_EXERCISE INSTRUCTIONS:_ Put each line of the records below into a JSON list of strings, one string per line, and leave out blank lines.

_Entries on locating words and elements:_
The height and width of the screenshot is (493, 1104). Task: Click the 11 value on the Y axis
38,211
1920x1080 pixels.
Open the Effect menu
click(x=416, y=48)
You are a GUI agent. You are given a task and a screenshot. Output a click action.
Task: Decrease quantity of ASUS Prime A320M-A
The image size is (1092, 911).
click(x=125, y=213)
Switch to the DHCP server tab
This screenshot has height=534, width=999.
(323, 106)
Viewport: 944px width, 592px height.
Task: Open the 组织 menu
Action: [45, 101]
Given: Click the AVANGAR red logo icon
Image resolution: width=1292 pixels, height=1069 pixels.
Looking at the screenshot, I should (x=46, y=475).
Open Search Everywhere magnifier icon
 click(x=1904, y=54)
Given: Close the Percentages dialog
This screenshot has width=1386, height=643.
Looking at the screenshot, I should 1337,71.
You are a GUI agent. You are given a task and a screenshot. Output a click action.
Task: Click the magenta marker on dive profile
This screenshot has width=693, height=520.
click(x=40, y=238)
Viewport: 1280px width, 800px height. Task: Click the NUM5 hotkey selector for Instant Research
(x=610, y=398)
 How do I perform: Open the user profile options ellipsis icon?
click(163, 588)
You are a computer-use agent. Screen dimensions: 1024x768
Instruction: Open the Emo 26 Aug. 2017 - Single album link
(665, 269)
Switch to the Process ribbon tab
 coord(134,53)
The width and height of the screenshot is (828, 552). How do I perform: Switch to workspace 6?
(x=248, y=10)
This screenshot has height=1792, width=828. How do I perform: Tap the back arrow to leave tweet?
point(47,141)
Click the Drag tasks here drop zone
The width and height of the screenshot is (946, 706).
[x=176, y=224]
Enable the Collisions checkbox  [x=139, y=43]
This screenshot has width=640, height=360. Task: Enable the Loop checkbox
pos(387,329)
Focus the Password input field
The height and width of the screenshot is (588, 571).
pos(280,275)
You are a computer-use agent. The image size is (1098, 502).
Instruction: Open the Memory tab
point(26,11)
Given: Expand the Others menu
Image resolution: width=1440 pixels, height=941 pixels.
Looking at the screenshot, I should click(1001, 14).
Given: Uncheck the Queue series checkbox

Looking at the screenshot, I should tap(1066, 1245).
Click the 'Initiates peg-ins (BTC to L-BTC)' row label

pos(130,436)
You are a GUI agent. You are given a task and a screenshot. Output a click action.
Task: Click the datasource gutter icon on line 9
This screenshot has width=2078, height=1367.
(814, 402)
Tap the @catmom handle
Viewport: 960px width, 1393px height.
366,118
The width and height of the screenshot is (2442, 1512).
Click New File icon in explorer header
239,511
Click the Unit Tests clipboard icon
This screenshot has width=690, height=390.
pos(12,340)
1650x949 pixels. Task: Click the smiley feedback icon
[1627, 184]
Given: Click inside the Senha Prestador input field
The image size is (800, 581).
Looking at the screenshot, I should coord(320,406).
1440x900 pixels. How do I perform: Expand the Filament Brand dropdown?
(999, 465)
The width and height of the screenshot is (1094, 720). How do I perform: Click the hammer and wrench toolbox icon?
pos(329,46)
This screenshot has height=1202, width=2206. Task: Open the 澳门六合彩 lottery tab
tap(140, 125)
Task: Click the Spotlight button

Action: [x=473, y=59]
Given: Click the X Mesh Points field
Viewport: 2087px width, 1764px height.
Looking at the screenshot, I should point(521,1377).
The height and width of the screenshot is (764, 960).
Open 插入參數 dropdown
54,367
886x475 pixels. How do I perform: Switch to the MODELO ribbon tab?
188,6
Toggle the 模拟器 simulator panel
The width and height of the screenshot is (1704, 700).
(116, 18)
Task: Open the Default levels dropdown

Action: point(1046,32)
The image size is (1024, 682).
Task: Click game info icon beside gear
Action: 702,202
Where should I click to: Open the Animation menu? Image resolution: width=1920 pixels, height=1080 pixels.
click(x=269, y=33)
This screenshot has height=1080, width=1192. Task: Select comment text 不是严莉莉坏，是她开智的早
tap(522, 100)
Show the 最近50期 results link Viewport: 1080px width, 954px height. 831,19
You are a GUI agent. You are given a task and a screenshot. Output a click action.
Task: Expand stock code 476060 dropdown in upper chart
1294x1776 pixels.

_TASK SOLUTION:_
[
  "The height and width of the screenshot is (493, 1104). Task: Click the 11 value on the Y axis",
  "38,211",
  "1920x1080 pixels.",
  "Open the Effect menu",
  "click(x=416, y=48)",
  "You are a GUI agent. You are given a task and a screenshot. Output a click action.",
  "Task: Decrease quantity of ASUS Prime A320M-A",
  "The image size is (1092, 911).",
  "click(x=125, y=213)",
  "Switch to the DHCP server tab",
  "This screenshot has height=534, width=999.",
  "(323, 106)",
  "Viewport: 944px width, 592px height.",
  "Task: Open the 组织 menu",
  "Action: [45, 101]",
  "Given: Click the AVANGAR red logo icon",
  "Image resolution: width=1292 pixels, height=1069 pixels.",
  "Looking at the screenshot, I should (x=46, y=475).",
  "Open Search Everywhere magnifier icon",
  " click(x=1904, y=54)",
  "Given: Close the Percentages dialog",
  "This screenshot has width=1386, height=643.",
  "Looking at the screenshot, I should 1337,71.",
  "You are a GUI agent. You are given a task and a screenshot. Output a click action.",
  "Task: Click the magenta marker on dive profile",
  "This screenshot has width=693, height=520.",
  "click(x=40, y=238)",
  "Viewport: 1280px width, 800px height. Task: Click the NUM5 hotkey selector for Instant Research",
  "(x=610, y=398)",
  " How do I perform: Open the user profile options ellipsis icon?",
  "click(163, 588)",
  "You are a computer-use agent. Screen dimensions: 1024x768",
  "Instruction: Open the Emo 26 Aug. 2017 - Single album link",
  "(665, 269)",
  "Switch to the Process ribbon tab",
  " coord(134,53)",
  "The width and height of the screenshot is (828, 552). How do I perform: Switch to workspace 6?",
  "(x=248, y=10)",
  "This screenshot has height=1792, width=828. How do I perform: Tap the back arrow to leave tweet?",
  "point(47,141)",
  "Click the Drag tasks here drop zone",
  "The width and height of the screenshot is (946, 706).",
  "[x=176, y=224]",
  "Enable the Collisions checkbox  [x=139, y=43]",
  "This screenshot has width=640, height=360. Task: Enable the Loop checkbox",
  "pos(387,329)",
  "Focus the Password input field",
  "The height and width of the screenshot is (588, 571).",
  "pos(280,275)",
  "You are a computer-use agent. The image size is (1098, 502).",
  "Instruction: Open the Memory tab",
  "point(26,11)",
  "Given: Expand the Others menu",
  "Image resolution: width=1440 pixels, height=941 pixels.",
  "Looking at the screenshot, I should click(1001, 14).",
  "Given: Uncheck the Queue series checkbox",
  "Looking at the screenshot, I should tap(1066, 1245).",
  "Click the 'Initiates peg-ins (BTC to L-BTC)' row label",
  "pos(130,436)",
  "You are a GUI agent. You are given a task and a screenshot. Output a click action.",
  "Task: Click the datasource gutter icon on line 9",
  "This screenshot has width=2078, height=1367.",
  "(814, 402)",
  "Tap the @catmom handle",
  "Viewport: 960px width, 1393px height.",
  "366,118",
  "The width and height of the screenshot is (2442, 1512).",
  "Click New File icon in explorer header",
  "239,511",
  "Click the Unit Tests clipboard icon",
  "This screenshot has width=690, height=390.",
  "pos(12,340)",
  "1650x949 pixels. Task: Click the smiley feedback icon",
  "[1627, 184]",
  "Given: Click inside the Senha Prestador input field",
  "The image size is (800, 581).",
  "Looking at the screenshot, I should coord(320,406).",
  "1440x900 pixels. How do I perform: Expand the Filament Brand dropdown?",
  "(999, 465)",
  "The width and height of the screenshot is (1094, 720). How do I perform: Click the hammer and wrench toolbox icon?",
  "pos(329,46)",
  "This screenshot has height=1202, width=2206. Task: Open the 澳门六合彩 lottery tab",
  "tap(140, 125)",
  "Task: Click the Spotlight button",
  "Action: [x=473, y=59]",
  "Given: Click the X Mesh Points field",
  "Viewport: 2087px width, 1764px height.",
  "Looking at the screenshot, I should point(521,1377).",
  "The height and width of the screenshot is (764, 960).",
  "Open 插入參數 dropdown",
  "54,367",
  "886x475 pixels. How do I perform: Switch to the MODELO ribbon tab?",
  "188,6",
  "Toggle the 模拟器 simulator panel",
  "The width and height of the screenshot is (1704, 700).",
  "(116, 18)",
  "Task: Open the Default levels dropdown",
  "Action: point(1046,32)",
  "The image size is (1024, 682).",
  "Task: Click game info icon beside gear",
  "Action: 702,202",
  "Where should I click to: Open the Animation menu? Image resolution: width=1920 pixels, height=1080 pixels.",
  "click(x=269, y=33)",
  "This screenshot has height=1080, width=1192. Task: Select comment text 不是严莉莉坏，是她开智的早",
  "tap(522, 100)",
  "Show the 最近50期 results link Viewport: 1080px width, 954px height. 831,19",
  "You are a GUI agent. You are given a task and a screenshot. Output a click action.",
  "Task: Expand stock code 476060 dropdown in upper chart",
  "1294x1776 pixels."
]